GUS is a memory reclaim algorithm used in FreeBSD, similar to RCU. It is borrows concepts from Epoch and Parsec. A video of a presentation describing the integration of GUS with UMA (FreeBSD's slab implementation) is here:

The best description of GUS is in the FreeBSD code itself. It is based on the concept of global write clock, with readers catching up to writers.

Effectively, I see GUS as an implementation of light traveling from distant stars. When a photon leaves a star, it is no longer needed by the star and is ready to be reclaimed. However, on earth we can't see the photon yet, we can only see what we've been shown so far, and in a way, if we've not seen something because enough “time” has not passed, then we may not reclaim it yet. If we've not seen something, we will see it at some point in the future. Till then we need to sit tight.

Roughly, an implementation has 2+N counters (with N CPUs): 1. Global write sequence. 2. Global read sequence. 3. Per-cpu read sequence (read from #1 when a reader starts)

On freeing, the object is tagged with the write sequence. Only once global read sequence has caught up with global write sequence, the object is freed. Until then, the free'ing is deferred. The poll() operation updates #2 by referring to #3 of all CPUs. Whatever was tagged between the old read sequence and new read sequence can be freed.

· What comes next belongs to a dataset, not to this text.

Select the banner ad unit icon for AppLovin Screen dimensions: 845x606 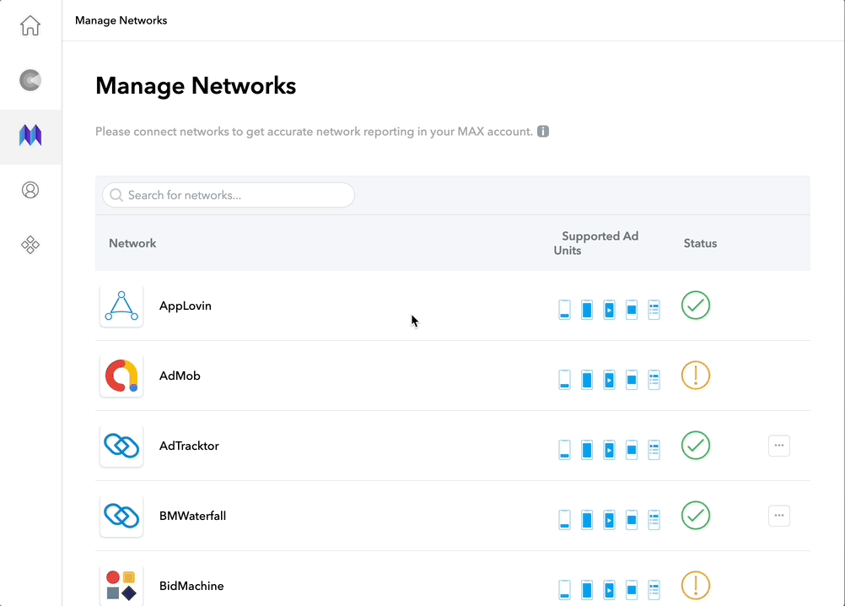pos(564,309)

This is similar to synchronize_rcu() in the Linux kernel which waits for all readers to have finished observing the object being reclaimed.

Note the scalability drawbacks of this reclaim scheme:

  1. Expensive poll operation if you have 1000s of CPUs. (Note: Parsec uses a tree-based mechanism to improve the situation which GUS could consider)

  2. Heavy-weight memory barriers are needed (SRCU has a similar drawback) to ensure ordering properties of reader sections with respect to poll() operation.

  3. There can be a delay between reading the global write-sequence number and writing it into the per-cpu read-sequence number. This can cause the per-cpu read-sequence to advance past the global write-sequence. Special handling is needed.

One advantage of the scheme could be implementation simplicity.

RCU (not SRCU or Userspace RCU) doesn't suffer from these drawbacks. Reader-sections in Linux kernel RCU are extremely scalable and lightweight.